1. Either by connecting two alternate phase SPE cartridges in series.
2. By having two different functional group sorbents present within one cartridge.

Solid phase extraction principle

Solid phase extraction normally involves bringing an aqueous sample into contact with a solid phase or sorbent, whereby the compound is selectively adsorbed onto the surface of the solid phase. The solid phase sorbent is usually packed into small tubes or cartridges. By careful selection of the sorbent, the organic compounds should be retained by the sorbent in preference to other extraneous materials present in the sample. This extraneous material can be washed from the sorbent by the passing of an appropriate solvent. Subsequently, the compounds of interest can then be eluted from the sorbent using a suitable solvent. This solvent is then collected for analysis.

Solid phase extraction procedure

The process of solid phase extraction completes in four steps:

1. Conditioning of sorbent
2. Loading step
3. Washing of sorbent
4. Elution

Conditioning of sorbent

In this step, a solvent is passed through the sorbent to wet the packing materials and solvate the functional groups of the sorbent. During this process, the air present in the column is removed and void spaces are filled with solvent.

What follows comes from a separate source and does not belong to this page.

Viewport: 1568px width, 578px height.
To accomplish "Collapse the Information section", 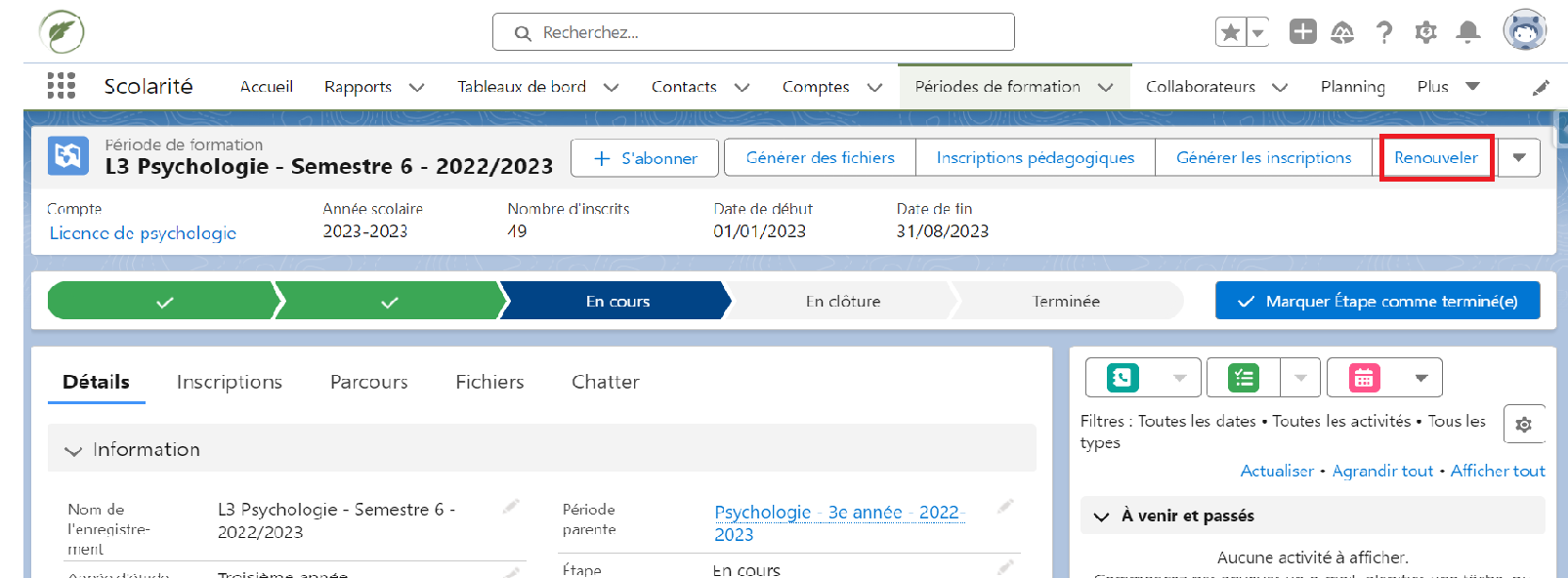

A commonly used conditioning solvent is methanol which is then followed with water or an aqueous buffer. If the sorbent dries for more than several minutes under a vacuum, the sorbent must be reconditioned. Otherwise, the mechanism of sorption will not work effectively and recovery of the analyte will be poor.

Loading of sample

In this step, the sample and analyte are applied to the column. The mechanism of retention holds the analytes on the column while the sample is added. The mechanisms of retention include Van der Waals interaction, hydrogen bonding, dipole-dipole forces, size exclusion, and cation and anion exchange.

During this step, analytes are concentrated on the sorbent. Similarly, some of the matrix compounds may also be retained.

Washing of sorbent

In this step, a suitable solvent is used to remove the sample matrix and other impurities from the interstitial spaces of the column while retaining the analytes. If the sample matrix is aqueous, an aqueous buffer or a water-organic solvent may be used.

Elution of analytes

In this step, an appropriate solvent is used to disrupt the analyte-sorbent interaction so that analyte is eluted from the sorbent column. The eluting solvent should remove as little as possible of the other substance sorbed on the column.

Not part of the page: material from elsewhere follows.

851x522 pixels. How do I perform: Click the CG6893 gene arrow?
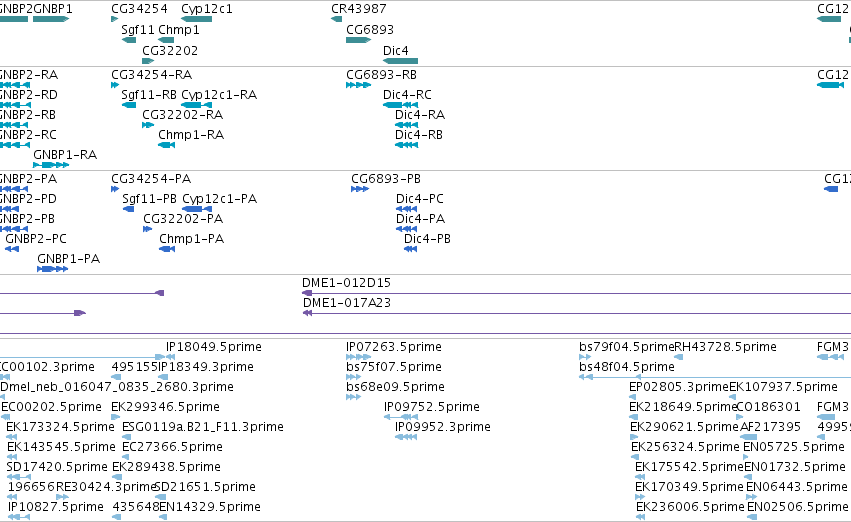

Solid phase extraction equipment

There are three types of column or apparatus used in Solid phase extraction. These are disks, cartridges, and syringe barrels. Among them, the syringe barrel is the most commonly used form for SPE. It consists of 20 µm polypropylene a the bottom with 40 µm-sorbent materials and 20 µm-polypropylene frits at the top.

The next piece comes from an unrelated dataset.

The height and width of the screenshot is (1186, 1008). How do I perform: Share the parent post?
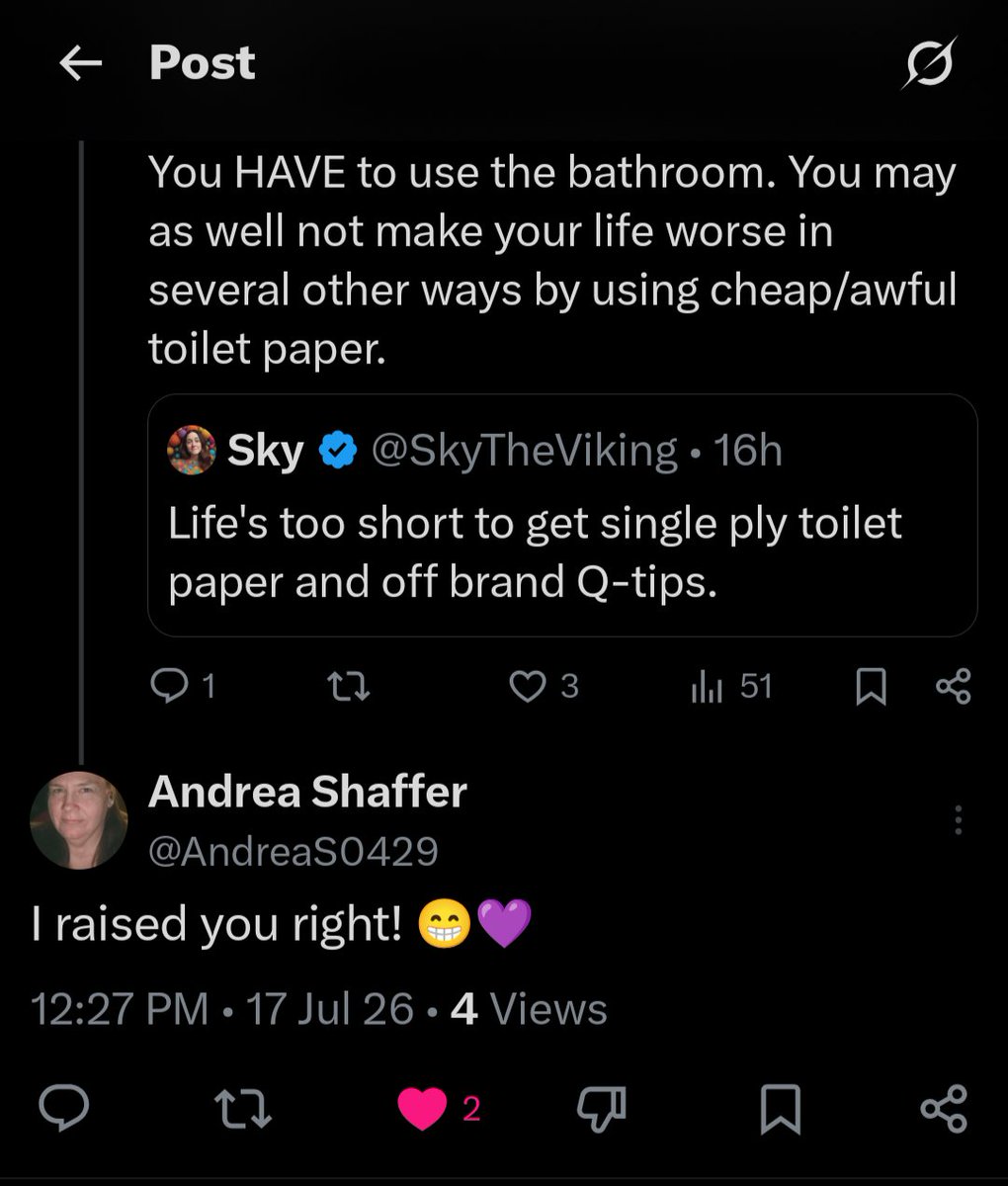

solid phase extraction cartridge

It can be further classified as single and multiple cartridges. A brief description of these is given below:

1. Single cartridge: The most common arrangement is the syringe or cartridge, usually made from polypropylene (other types: glass and polytetrafluoroethylene, PTFE, are also available) with a wide entrance, through which the sample is introduced, and a narrow exist. The appropriate sorbent material (50 mg to 10 g) is put at the base (exist) of the cartridge. Solvent flow through a single cartridge is typically done using a side-arm flask apparatus.
2. Multiple cartridges: Multiple cartridges can be simultaneously processed ( from 8 to 30 cartridges). In both cases, a vacuum pump is required for the movement of solvent/ sample through the sorbent.

Types of sorbent and modes of interaction

Mainly there are three types of sorbent used in solid phase extraction namely:

1. Normal phase sorbent
2. Reverse phase sorbent
3. Ion exchange sorbent

Normal phase sorbent

• It consists of a stationary phase that is more polar than the solvent or sample matrix.
• When the sample is an organic solvent containing the analyte, normal phase sorbents are used.
• Polar interactions such as hydrogen bonding, and dipole-dipole interactions are the primary mechanism of solute retention.
• Sorbents have the polar functional group. The polar nature of these sorbents means that it is more likely to retain polar compounds.
• Example: Alumina, silica gel, cyano, amino, diol, etc.

Reverse phase sorbent

• These are packing materials, which are more hydrophobic than the sample.
• These sorbents are commonly used when aqueous samples are involved.
• The mechanism of interaction is van der Waal’s forces and occasionally secondary interactions such as H-bonding, and dipole-dipole interactions.
• Sorbents have the non-polar functional group and these are more likely to retain non-polar compounds.
• Example: Octadecyl(C-18), Octyl(C-8), Ethyl(C-2), Graphitized carbon etc.

Ion exchange sorbent

• Sorbents have either cationic or anionic functional groups.
• When these functional groups are in ionized form, attract compounds of the opposite charge.
• A cation exchange phase, such as benzene sulfonic acid, will extract a compound with a positive charge.
• Similarly, an anion exchange phase will extract a compound with a negative charge.
• Example: Quatnery amine, carboxylic acid, aromatic sulfonic acid, etc.

Factors affecting SPE

1. Nature of SPE sorbent: The choice of SPE sorbent is highly dependent upon the compound of interest and the sorbent system to be used.
2. Choice of solvent: It depends on the nature of the analytes.
3. Flow rate of sample: The flow rate of the sample through the sorbent is important; too fast in flow will allow minimum time for compound sorbent interaction. This must be carefully balanced against the need to pass the entire sample through the cartridge or disc. It is normal therefore for an SPE cartridge to operate with a flow rate of 3-10mL min-1 whereas 10-100 mL min-1 is typical for the disc format.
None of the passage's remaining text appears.